Si no fuera por esas trastiendas virtuales llenas de teleseries, películas y programas, los que ya están hartos de la televisión tradicional habrían tirado sus aparatos por la ventana como dicen los mitómanos que Hemingway tiraba su máquina de escribir cuando un adverbio mal nacido se le ponía por delante. Y los cinéfilos se habrían muerto de nostalgia.

Sergio & Serguei, será mi próximo pedido en una de esas plataformas.

Es una película cubanoespañola, dirigida por Ernesto Darana, un cineasta cubano que estudió para maestro y que, a su modo, enseña. Ganador del Premio Internacional de Periodismo Rey de España, Darana es el responsable de una cinta que tiene como eje la odisea de un cosmonauta que fue lanzado al espacio por los comunistas soviéticos y recibido diez meses después por los que ya habían acabado con el comunismo.

Serguei Konstantinovich Krikaliov se quedó a bordo de la estación espacial soviética MIR dando vueltas a allá arriba porque aquí abajo ni había plata ni se sabía qué hacer con un hombre que ya no representaba a un imperio, ni siquiera a un país, mucho menos a una idea.

¿Se imaginan lo solo que tiene que haberse sentido ese Serguei? Peor que el “Solitario George”, la última tortuga macho de su especie que murió de tristeza —digo yo— en Islas Galápagos en 2012. Se apareaba, pero los huevos no eran fértiles. Como no poder verte jamás en los ojos del otro.

¿Fue ese cosmonauta el último héroe soviético o el primer hombre de un nuevo mundo?
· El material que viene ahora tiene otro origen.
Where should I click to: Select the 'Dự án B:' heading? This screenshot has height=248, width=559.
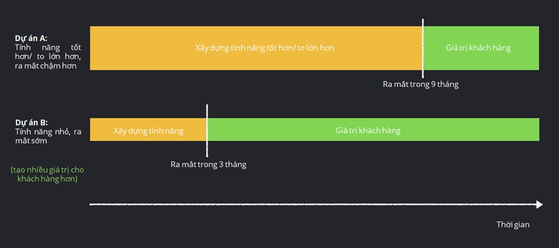click(31, 123)
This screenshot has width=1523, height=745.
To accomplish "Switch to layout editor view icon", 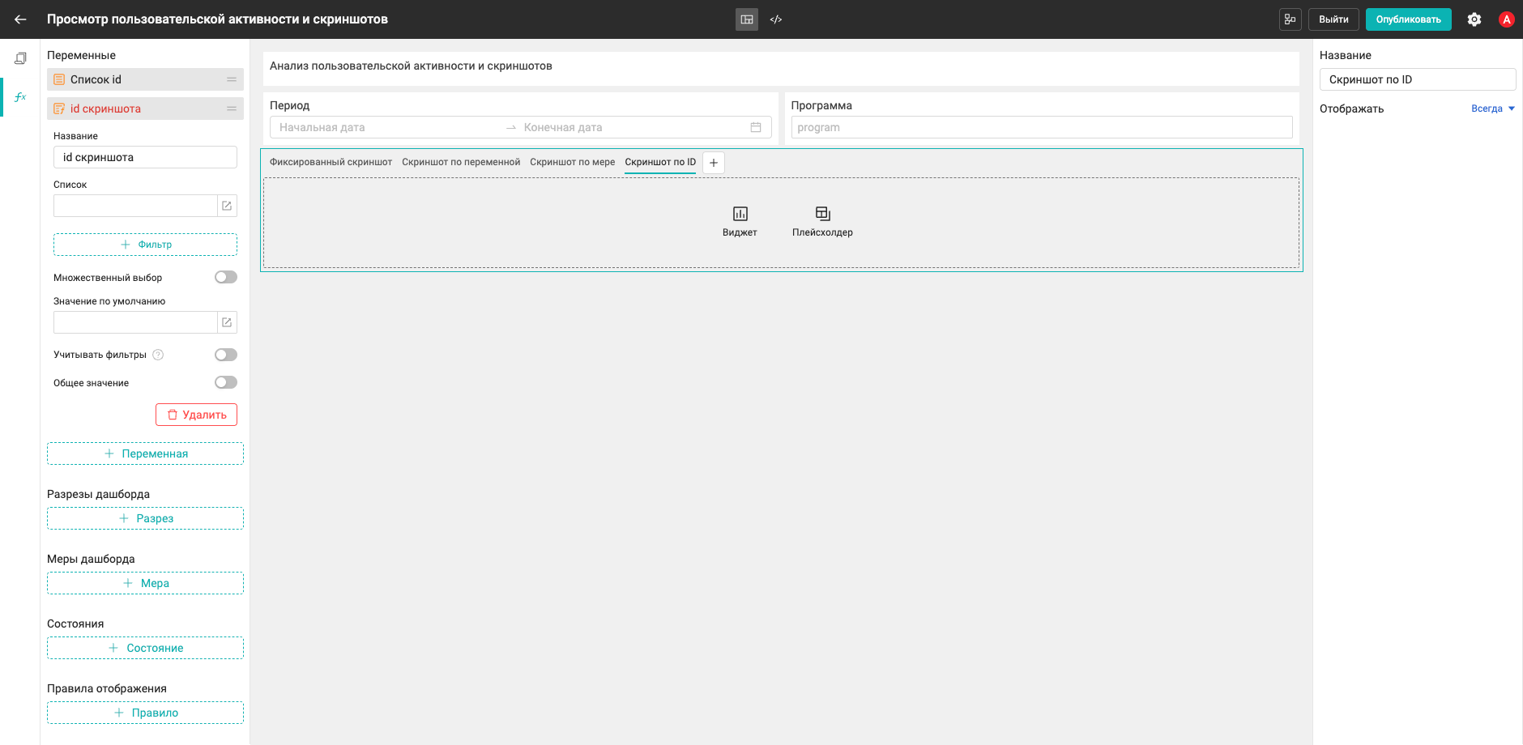I will pos(747,19).
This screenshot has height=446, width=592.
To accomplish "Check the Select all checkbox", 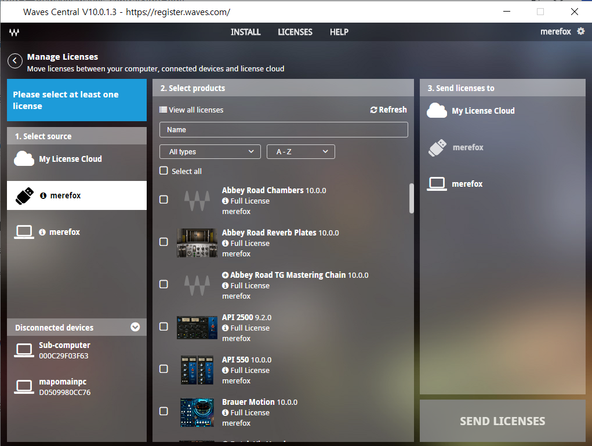I will point(164,171).
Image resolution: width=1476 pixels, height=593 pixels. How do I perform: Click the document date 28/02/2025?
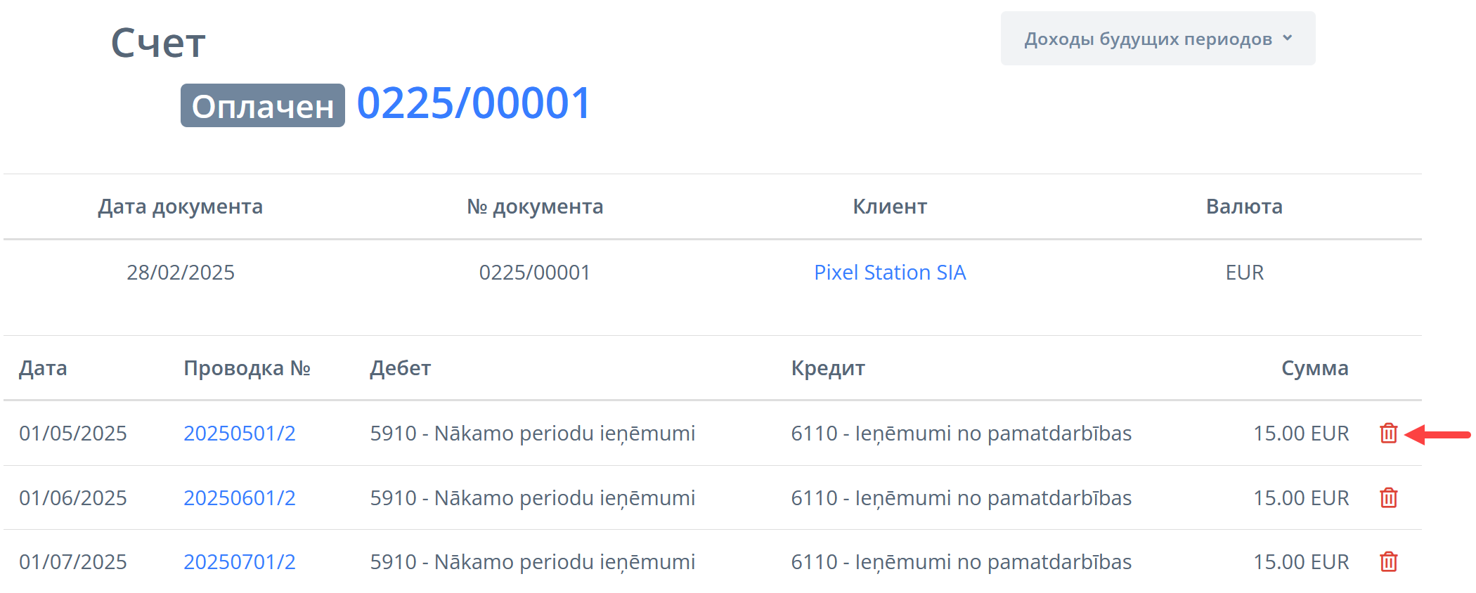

Nina llegó de Eslovaquia a los 16 años, tan sola como Serguei el cosmonauta, y hoy vive con Héctor en un Miami que nada tiene que ver con Liptovske Revuce, su pueblo de abedulares, viejitas con pañuelos y chimeneas humeantes.

Nina me contó lo que sucedió en su escuela un día después de que se desmoronara el comunismo en su país. Ella tenía siete años: no había libros de texto que explicaran lo que sucedía, ni paciencia para quitar los cuadros del Gran Líder ni borrar de las paredes las consignas que hedían a mentira.

Ella contaba y yo me imaginaba la alegría con la que la gente vivía aquello. Unos con alegría, otros con recelo mientras Serguei, el cosmonauta, seguía sobrevolando un mundo que tampoco le pertenecía. Como un espectador más, como nos pasa a todos.